- [The task]:
Rewrite the records in the stretch from the line containing "The image size is (2002, 944)." through the line containing "How do I perform: Click the 완료 button?", shifting every coordinate in the answers up by 92. Leave the pictures out of your answer.

-- Information provided start --

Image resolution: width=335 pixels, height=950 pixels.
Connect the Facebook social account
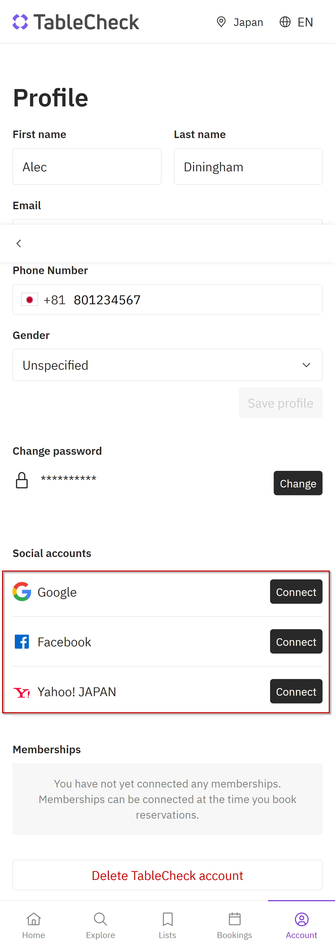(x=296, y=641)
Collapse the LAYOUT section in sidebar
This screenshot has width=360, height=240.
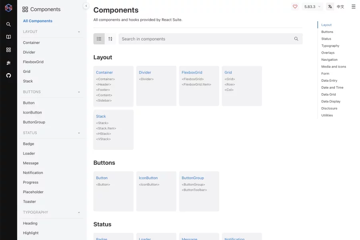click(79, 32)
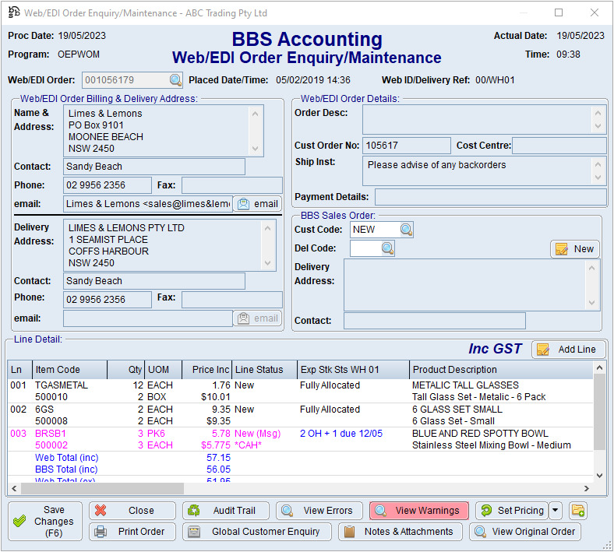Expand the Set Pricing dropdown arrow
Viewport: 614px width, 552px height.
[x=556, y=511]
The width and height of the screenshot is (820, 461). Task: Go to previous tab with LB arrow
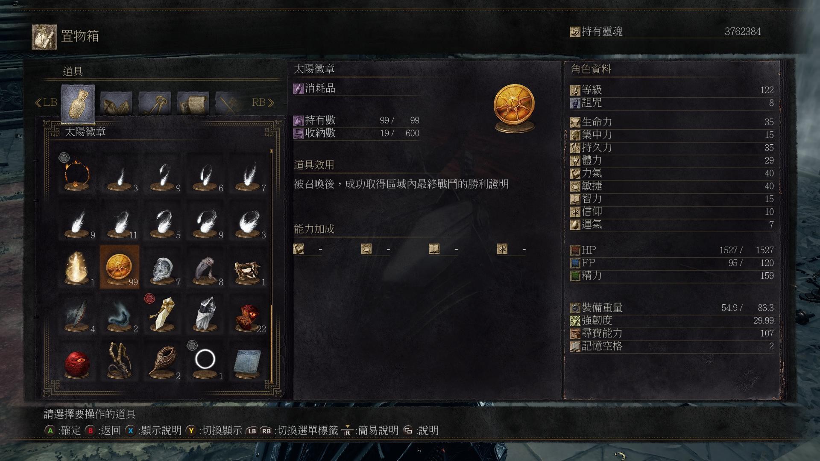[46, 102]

-- Information provided end --
-- Information provided start --

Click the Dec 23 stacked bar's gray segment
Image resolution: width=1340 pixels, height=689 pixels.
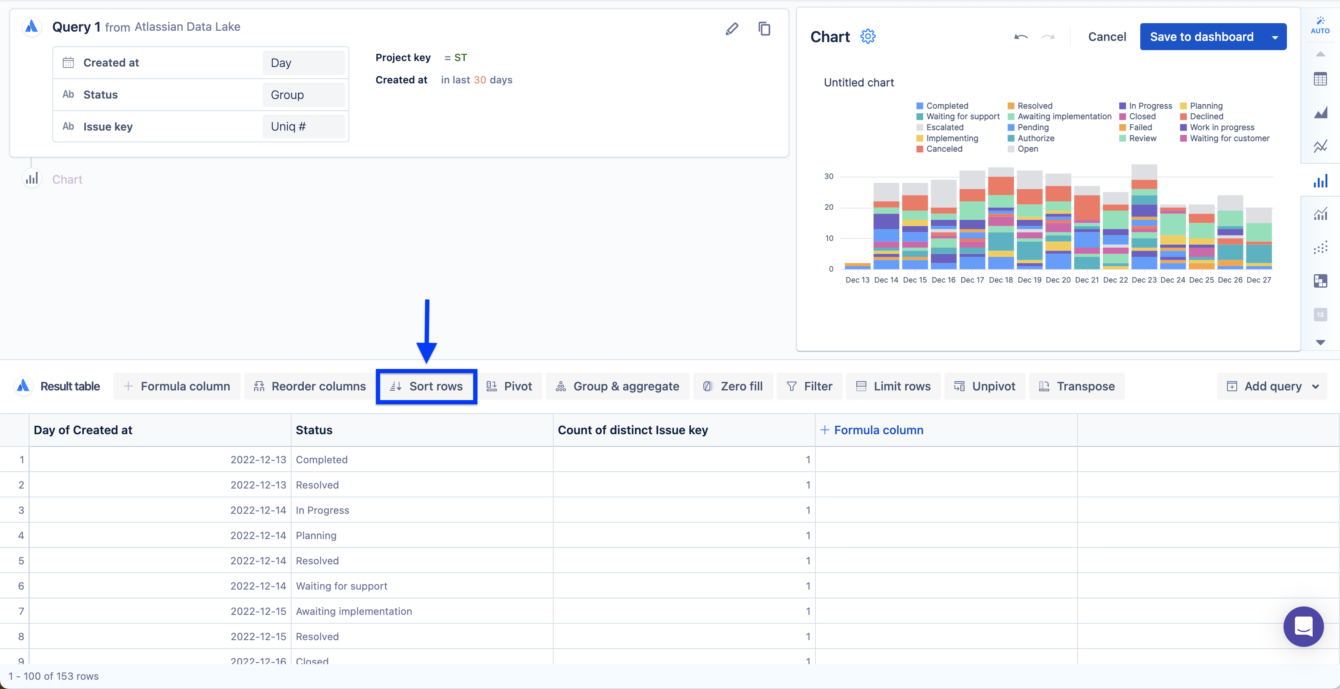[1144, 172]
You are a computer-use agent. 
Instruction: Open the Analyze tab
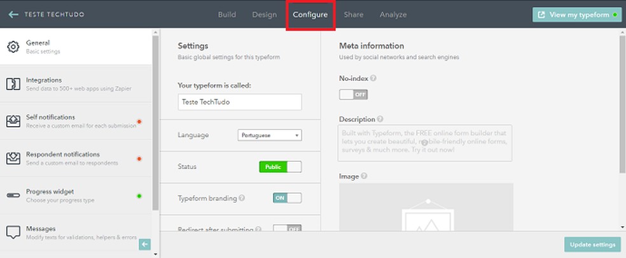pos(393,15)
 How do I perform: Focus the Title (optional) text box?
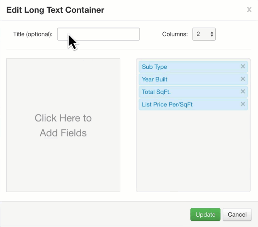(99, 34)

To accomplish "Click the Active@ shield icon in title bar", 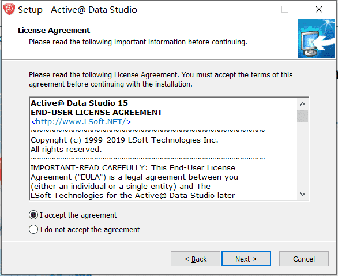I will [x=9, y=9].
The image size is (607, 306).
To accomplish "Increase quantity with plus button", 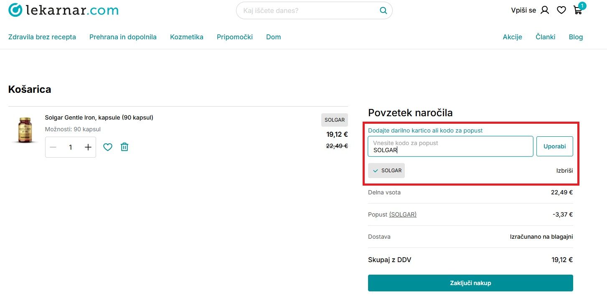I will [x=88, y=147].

-- Information provided end --
-- Information provided start --

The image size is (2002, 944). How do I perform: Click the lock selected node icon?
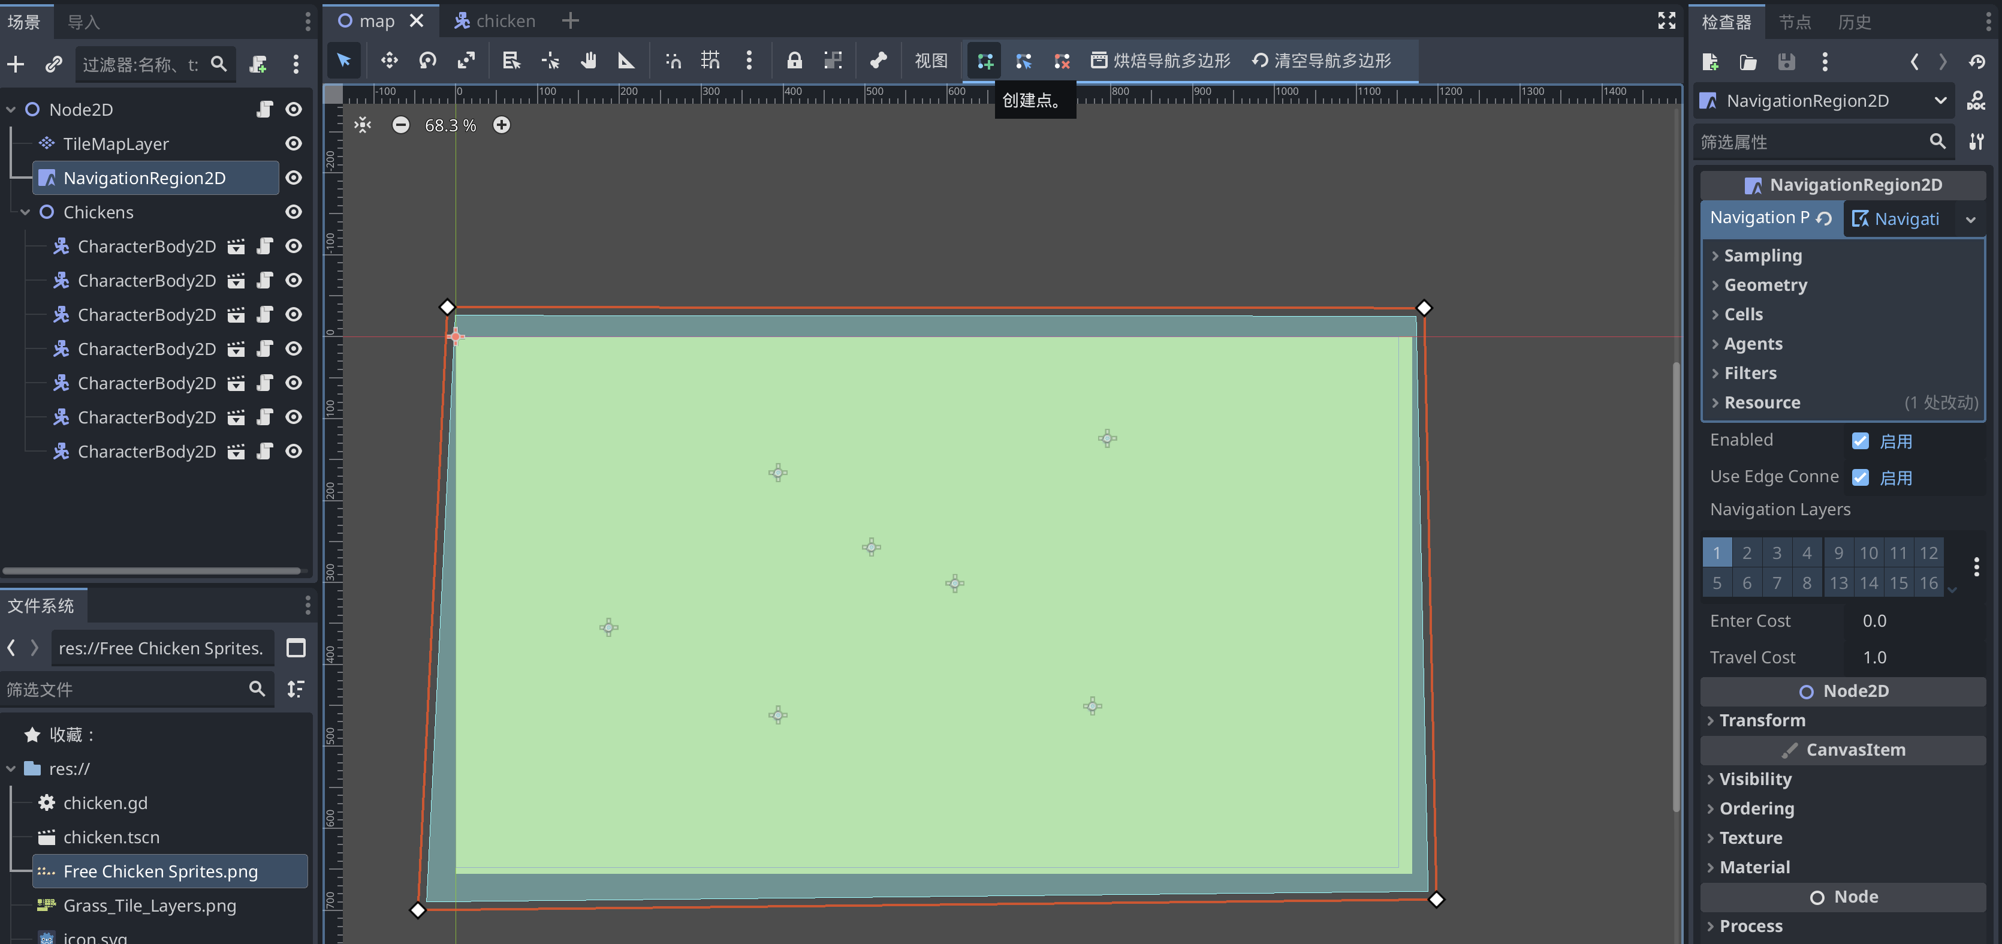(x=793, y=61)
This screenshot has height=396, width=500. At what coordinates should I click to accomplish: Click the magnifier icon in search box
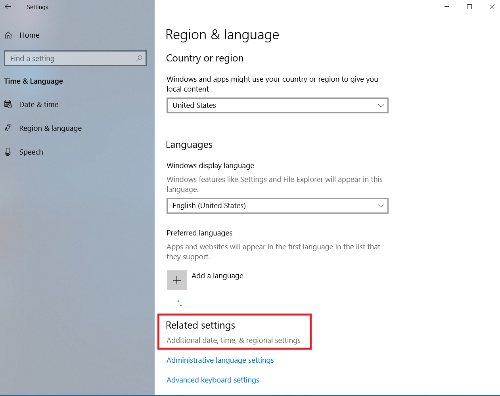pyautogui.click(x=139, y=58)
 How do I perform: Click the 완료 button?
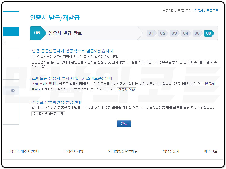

-- Information provided end --

- [Task answer]:
The image size is (2002, 944). How do I perform: Click the lock selected node icon?
(x=885, y=153)
This screenshot has height=396, width=500. At what coordinates should I click to accomplish: Click the magnifier icon in search box
pyautogui.click(x=231, y=150)
 How do I perform: Click the 완료 button?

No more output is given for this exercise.